02/17/2026 | Press release | Archived content
New geographies
AI ' s rise is also redrawing trade and capital-flow patterns. Imports and exports of computers, servers, and semiconductors have surged, signaling a global reallocation of supply chains. Manufacturing and assembly are shifting toward Southeast Asia, India, and specialized US hubs such as Texas and the Gulf Coast.
This re-regionalization is not de-globalization; it ' s a new geography of interdependence. The US and China remain dominant players, with Europe seeking to catch up through industrial policy and investment incentives. For many emerging markets, AI demand is already translating into exports and foreign direct investment-particularly in energy and component manufacturing-but also into vulnerability to technological and geopolitical shocks.
Capital flows increasingly follow the map of AI infrastructure. Equity markets have rewarded hyperscalers-the handful of firms building and financing the global computing backbone-with valuations and cash flows unseen since the dot-com era. As a result, a small group of tech giants now accounts for a disproportionate share of global AI-related capital expenditure and productivity expectations.
Research by the Institute of International Finance reveals a distinction between digital participation (the use of imported digital tools) and digital depth (the ability to produce and export digital goods and services and embed them in domestic value chains). Emerging markets with digital depth-China, India, Korea, and a smaller group of specialized hubs-are attracting more stable foreign direct investment linked to AI-era production. Their export profiles show rising shares of information and communications technology services, royalties, and digital content. Others remain primarily consumers of imported technologies and therefore rely more heavily on volatile portfolio flows driven by global liquidity cycles.
As AI becomes central to economic activity, digital depth may play a role in capital flow dynamics comparable to fiscal credibility or exchange-rate regimes-an underappreciated channel that global policymakers will need to monitor closely.
The scale of computing power required for AI training and inference has made electricity generation and grid capacity critical macroeconomic variables.

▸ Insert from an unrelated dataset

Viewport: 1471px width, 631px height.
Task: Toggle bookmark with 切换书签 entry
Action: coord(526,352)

The macroeconomic implications are profound. Energy bottlenecks could delay AI diffusion, anchor a higher level of core inflation, and generate localized overheating even as other sectors remain weak. Grid investment is becoming a central supply-side constraint, blurring the line between industrial and macroeconomic policy.
Diffusion or concentration?
The deeper question is whether the AI boom will translate into broad-based productivity growth or remain confined to a narrow set of businesses and industries. History suggests that the payoff from general purpose technologies comes only after years of complementary investment-in skills, management practices, and institutional adaptation. Electricity and IT took decades to diffuse widely enough to raise aggregate productivity.

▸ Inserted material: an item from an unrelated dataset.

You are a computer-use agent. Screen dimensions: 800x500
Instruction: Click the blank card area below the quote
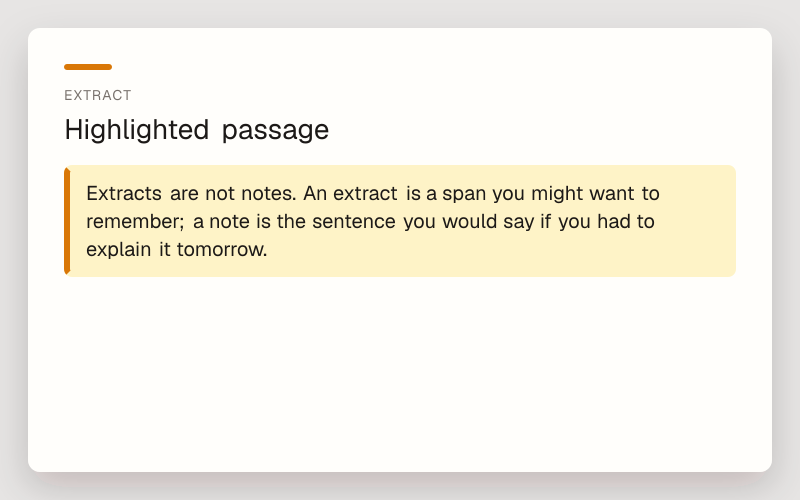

If AI adoption remains concentrated among hyperscalers and specialized service providers, the returns may plateau quickly, leaving the economy vulnerable once the investment cycle peaks. But if AI applications spread across industries, the potential for a sustained lift in potential output becomes real. Corporate surveys suggest diffusion is underway but uneven. While many firms are experimenting with AI, only a smaller group is implementing it at scale.
The risk is that diffusion will collide with inadequate infrastructure and outdated statistics. The mismatch between rapid technological change and slow policy adaptation could make the next few years unusually volatile. Growth could oscillate between bursts of investment and pauses for adjustment while policymakers struggle to interpret what the numbers mean.
Behind the numbers
The AI boom is unfolding against a backdrop of global uncertainty. Tariff wars, immigration restrictions, and fiscal imbalances have left the world economy more fragmented and less predictable. In this environment, AI stands out not just as a technological story but as a macroeconomic stabilizer-one of the few genuine sources of incremental demand and optimism.
Yet this narrow engine cannot carry the entire global economy indefinitely. The US expansion remains capital-heavy and employment-light. Europe risks missing out unless it retools its industrial and digital policy. Emerging markets must balance opportunity with prudence, ensuring that cheap energy or favorable regulation does not substitute for long-term competitiveness.
Policymakers and statisticians must move faster. Measurement frameworks must evolve to capture intangible capital; fiscal and monetary tools must account for sectoral divergence and new supply constraints; and international cooperation must ensure that the benefits of AI diffusion are not confined to a few economies.